Я не нахожу там прелестных узоров слога Пруста, который выворачивает мою память и память знаков моего языка до самых молчаливых и распаленных закоулков этой одиссеи желания, которую он расшифровал в современной повседневности и с ее помощью. Я не выхожу потрясенной до экстаза, до головокружения (которое некоторые, поддразнивая, объясняют монотонностью), как если бы нарративная садистская машина разоблачила бы под властью страха игривый расчет сосредоточенного в смерти сексуального импульса. Я не черпаю там чистую, тишайшую и ностальгическую красоту всегда уже устаревшего украшательства Малларме, который умеет обернуть спазмы De profundis особым эллиптическим изгибом податливо сворачивающегося языка. Я не нахожу там черной и романтической ярости Лотреамона, который душит классицизм сатанинским смехом; ни залпов ритмической боли Арто, где стиль исполняет свою роль метафизического переноса тела вместо Другого и где у них обоих, ограбленных, остались след, жест, голос…

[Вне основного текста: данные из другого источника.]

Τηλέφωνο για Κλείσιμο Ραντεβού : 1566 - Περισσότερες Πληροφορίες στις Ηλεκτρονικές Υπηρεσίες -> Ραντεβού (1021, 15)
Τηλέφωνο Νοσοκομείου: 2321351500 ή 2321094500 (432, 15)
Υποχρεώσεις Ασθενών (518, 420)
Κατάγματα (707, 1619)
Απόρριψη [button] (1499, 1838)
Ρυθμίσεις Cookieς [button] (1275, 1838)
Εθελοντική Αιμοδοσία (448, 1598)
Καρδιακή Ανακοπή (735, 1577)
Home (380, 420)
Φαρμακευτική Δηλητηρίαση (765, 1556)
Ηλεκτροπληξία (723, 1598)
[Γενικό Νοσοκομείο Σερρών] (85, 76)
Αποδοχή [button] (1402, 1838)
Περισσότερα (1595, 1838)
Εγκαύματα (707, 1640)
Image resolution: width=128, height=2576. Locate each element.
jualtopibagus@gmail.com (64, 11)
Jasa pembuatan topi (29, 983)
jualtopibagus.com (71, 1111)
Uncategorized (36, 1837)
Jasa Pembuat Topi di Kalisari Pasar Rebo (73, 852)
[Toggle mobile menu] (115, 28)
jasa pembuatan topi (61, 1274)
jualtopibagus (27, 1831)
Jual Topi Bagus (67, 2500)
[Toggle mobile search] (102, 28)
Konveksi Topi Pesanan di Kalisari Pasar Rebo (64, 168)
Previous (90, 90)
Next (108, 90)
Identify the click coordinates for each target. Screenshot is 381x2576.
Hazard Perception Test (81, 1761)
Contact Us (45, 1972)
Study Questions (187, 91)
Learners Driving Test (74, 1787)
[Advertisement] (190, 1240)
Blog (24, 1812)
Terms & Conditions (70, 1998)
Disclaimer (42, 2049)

Воздействие Селина совсем другое. Он взывает к тому в нас, что не поддается никакой защите, обучению, описанию, или к тому, что борется против этого. Нагота, заброшенность, измотанность, болезнь, лишения, оскорбление. К тому, в чем не признаются, но к тому, что объединяет всех: низкое, простонародное или антропологическое сообщество, тайное место, для которого предназначены все маски. Селин заставляет нас поверить, что оно истинное, что оно единственно достоверное. И мы готовы идти за ним, заблудившись на этом краю ночи, куда он приходит нас искать, и забывая о том, что если он нам его показывает, то это означает, что сам он держится в стороне: в письме. Комедиант или мученик? Ни то ни другое или и то и другое одновременно, как у настоящего писателя, который сам поверил в свой обман. Он верит, что смерть, ужас и есть бытие. Но внезапно, без предупреждения, из открытой раны его собственной скорби возникает как ореол с помощью словесного приема «маленькая смешная бесконечность»[149], как он это называет, такая нежная, исполненная любовью и веселым смехом, но и горечью, и беспощадной насмешкой, и невозможностью завтрашнего дня. Даже ваше драгоценное отвращение оказывается постановкой кукольного театра[150] и феерия будет в другой раз… Вы вернетесь, чтобы насладиться словом, смыслами или трансцендентностью, рассмотренной изнутри чисто литературно… Не остается ничего, кроме напева без нот… Ни культа смерти даже… Многоточие… Меньше, чем ничего, или больше… Нечто иное… Истребление Всего, истребление Ничто, в неком стиле… Хвала Слову, которое не воплотилось, чтобы проникнуть в Человека с большой буквы, но смешало тело и язык, эти пограничные состояния, эти не-состояния, ни субъект ни объект, где ты — один, единственный, неприкасаемый, отверженный, непризнанный — на краю ночи, столь же странной, сколь и неизмеримой…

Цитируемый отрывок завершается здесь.